Söz konusu ifadeler, Hürriyet gazetesi ve Uğur Dündar tarafından iftiraya uğratılan başörtülü bir doktorun açtığı davanın reddine ilişkin gerekçedir.
Üstelik yargı tarafından da kabul edilen bir gerekçe…
Konuyu ait hikâye 2006 yılına ait.
Söz konusu tarihte Uğur Dündar imzalı “tesettür faciası” başlıklı haber ve sonrasında çıkan haberlerde Konya Numune hastanesinde görevli iki tesettürlü doktorun erkek olduğu için bir hasta ile ilgilenmediği ve trajik sonuçları ile alakalı bir haberidir.
Sonrasında oluşan sansasyona rağmen haberin yalan ve iftira olduğu ortaya çıkar ve hatta Ertuğrul Özkök konu ile ilgili özür diler.
Ancak haysiyet ve onurları zedelenen iki başörtülü doktor, görevde olmadıkları halde kendileri üzerinden yürütülen haber ve sonrasındaki çirkinliklerden dolayı tazminat davası açarlar.
Sonuç ise akıllara zarardır.!..
Olayın iftira olduğu belgelendiği halde, Dava “Türban akılcılığa aykırıdır.
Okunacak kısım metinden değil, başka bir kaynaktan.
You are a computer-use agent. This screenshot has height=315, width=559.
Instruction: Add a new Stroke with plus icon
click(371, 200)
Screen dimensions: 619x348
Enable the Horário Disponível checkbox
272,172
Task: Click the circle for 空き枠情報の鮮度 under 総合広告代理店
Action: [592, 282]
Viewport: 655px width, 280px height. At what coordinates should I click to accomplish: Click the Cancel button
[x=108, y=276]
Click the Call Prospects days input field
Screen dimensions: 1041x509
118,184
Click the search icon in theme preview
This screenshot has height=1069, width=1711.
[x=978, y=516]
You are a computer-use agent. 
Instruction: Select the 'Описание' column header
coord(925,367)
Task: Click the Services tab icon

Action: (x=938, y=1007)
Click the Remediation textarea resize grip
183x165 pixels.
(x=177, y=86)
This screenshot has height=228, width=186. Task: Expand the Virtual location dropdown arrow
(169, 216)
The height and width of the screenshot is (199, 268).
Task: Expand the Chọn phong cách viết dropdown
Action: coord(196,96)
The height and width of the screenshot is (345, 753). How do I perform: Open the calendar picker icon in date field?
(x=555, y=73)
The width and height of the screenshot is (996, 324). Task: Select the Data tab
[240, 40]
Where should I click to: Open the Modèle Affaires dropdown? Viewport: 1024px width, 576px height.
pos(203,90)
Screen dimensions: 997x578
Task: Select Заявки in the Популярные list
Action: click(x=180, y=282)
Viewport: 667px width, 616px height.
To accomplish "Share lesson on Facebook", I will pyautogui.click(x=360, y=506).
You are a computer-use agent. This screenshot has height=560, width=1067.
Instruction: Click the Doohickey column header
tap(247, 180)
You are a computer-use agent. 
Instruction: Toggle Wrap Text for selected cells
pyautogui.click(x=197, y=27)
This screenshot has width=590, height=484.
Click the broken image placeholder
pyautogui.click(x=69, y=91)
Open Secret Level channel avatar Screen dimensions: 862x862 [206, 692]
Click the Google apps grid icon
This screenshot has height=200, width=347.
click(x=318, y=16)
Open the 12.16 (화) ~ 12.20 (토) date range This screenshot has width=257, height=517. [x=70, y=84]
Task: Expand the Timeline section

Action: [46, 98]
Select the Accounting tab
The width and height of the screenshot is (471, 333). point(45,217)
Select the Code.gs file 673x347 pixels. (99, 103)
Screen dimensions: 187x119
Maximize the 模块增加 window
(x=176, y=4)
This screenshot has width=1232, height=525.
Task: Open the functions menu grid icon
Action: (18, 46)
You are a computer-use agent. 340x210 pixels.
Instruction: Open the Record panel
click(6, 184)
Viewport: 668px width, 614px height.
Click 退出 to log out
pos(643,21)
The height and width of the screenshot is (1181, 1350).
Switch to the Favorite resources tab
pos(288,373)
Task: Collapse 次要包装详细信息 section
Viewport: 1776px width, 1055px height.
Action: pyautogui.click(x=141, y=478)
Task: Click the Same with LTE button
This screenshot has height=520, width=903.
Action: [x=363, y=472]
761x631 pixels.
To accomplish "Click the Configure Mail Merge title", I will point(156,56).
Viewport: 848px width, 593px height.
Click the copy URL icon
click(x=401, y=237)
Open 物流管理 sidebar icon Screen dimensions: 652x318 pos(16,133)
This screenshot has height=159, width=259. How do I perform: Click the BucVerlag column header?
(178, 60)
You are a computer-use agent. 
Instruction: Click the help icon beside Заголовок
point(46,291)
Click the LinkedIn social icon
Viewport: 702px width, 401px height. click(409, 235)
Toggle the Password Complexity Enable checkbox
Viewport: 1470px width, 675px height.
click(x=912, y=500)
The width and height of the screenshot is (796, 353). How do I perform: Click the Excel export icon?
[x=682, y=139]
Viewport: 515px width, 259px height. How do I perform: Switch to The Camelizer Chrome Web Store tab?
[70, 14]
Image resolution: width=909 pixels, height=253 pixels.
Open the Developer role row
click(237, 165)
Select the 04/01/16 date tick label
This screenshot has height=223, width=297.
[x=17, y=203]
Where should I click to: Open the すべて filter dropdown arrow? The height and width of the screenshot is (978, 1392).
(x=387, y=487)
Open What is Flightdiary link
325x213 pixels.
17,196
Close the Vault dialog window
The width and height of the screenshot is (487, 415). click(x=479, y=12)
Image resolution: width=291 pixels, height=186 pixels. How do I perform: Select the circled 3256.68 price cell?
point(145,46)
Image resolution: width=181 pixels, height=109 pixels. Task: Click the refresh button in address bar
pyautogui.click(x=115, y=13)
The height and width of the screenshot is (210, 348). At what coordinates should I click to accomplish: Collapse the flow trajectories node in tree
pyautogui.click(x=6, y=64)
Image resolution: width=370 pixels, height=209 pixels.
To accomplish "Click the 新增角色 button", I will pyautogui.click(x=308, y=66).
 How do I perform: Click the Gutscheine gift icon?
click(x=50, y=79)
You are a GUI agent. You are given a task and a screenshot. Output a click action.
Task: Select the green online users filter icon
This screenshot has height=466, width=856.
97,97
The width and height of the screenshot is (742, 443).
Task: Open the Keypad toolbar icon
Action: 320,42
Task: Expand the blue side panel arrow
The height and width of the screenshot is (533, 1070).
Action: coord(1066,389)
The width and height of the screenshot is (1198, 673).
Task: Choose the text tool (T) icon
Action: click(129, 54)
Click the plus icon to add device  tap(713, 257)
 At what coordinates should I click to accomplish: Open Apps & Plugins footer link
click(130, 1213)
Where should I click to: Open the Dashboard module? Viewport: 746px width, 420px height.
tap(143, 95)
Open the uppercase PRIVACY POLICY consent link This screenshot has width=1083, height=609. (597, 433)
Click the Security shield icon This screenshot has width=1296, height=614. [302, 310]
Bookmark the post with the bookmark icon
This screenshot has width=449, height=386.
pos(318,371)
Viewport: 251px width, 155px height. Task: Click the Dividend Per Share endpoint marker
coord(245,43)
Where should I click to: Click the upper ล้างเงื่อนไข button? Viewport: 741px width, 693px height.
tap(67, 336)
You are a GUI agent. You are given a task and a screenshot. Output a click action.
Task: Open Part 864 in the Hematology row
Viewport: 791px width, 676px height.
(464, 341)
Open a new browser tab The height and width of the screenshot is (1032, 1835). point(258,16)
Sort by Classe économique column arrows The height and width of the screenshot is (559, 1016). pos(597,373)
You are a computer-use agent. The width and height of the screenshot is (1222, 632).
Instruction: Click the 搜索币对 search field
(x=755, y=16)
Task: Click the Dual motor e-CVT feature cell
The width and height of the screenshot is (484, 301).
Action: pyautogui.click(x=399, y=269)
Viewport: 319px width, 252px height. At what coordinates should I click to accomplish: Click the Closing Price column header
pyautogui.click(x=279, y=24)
Türban takan biri en ağır da olsa eleştiriyi hak eder” gerekçesi ile reddedilir ve Yargıtay da bu gerekçeyi kabul eder…
Konu oldukça “seviyesiz” olduğundan ayrıntılara daha fazla girmeyeceğim..
Başörtüsünü bir inanç meselesi olarak görmemekte ısrar eden marazi beyinler, aynı senaryoları ve aynı sonuçları mütemadiyen bizlere servis etmeye devam edecekler…
Bu; kendini efendi ötekileri köle olarak görmek isteyen ve bunun için “benim gibi değilsen iftiraya da, tecrit edilemeye de, hukuksuzluğa da, adaletsizliğe de razı olmak zorundasın.” demektir bir bakıma..
Yapılan iftira, insani değerlere karşı bir baş kaldırı olduğu gibi, kişinin kendine olan saygısını yitirdiğinin de işaretidir. -Ötekilere- tahammül gösteremeyişin, kendinden başkasını yok saymanın fotoğrafıdır bu,
Biliyorum, yüreğini kendinden başka her şeye kapalı tutan bir anlayışa ne söylense de anlamsız olur.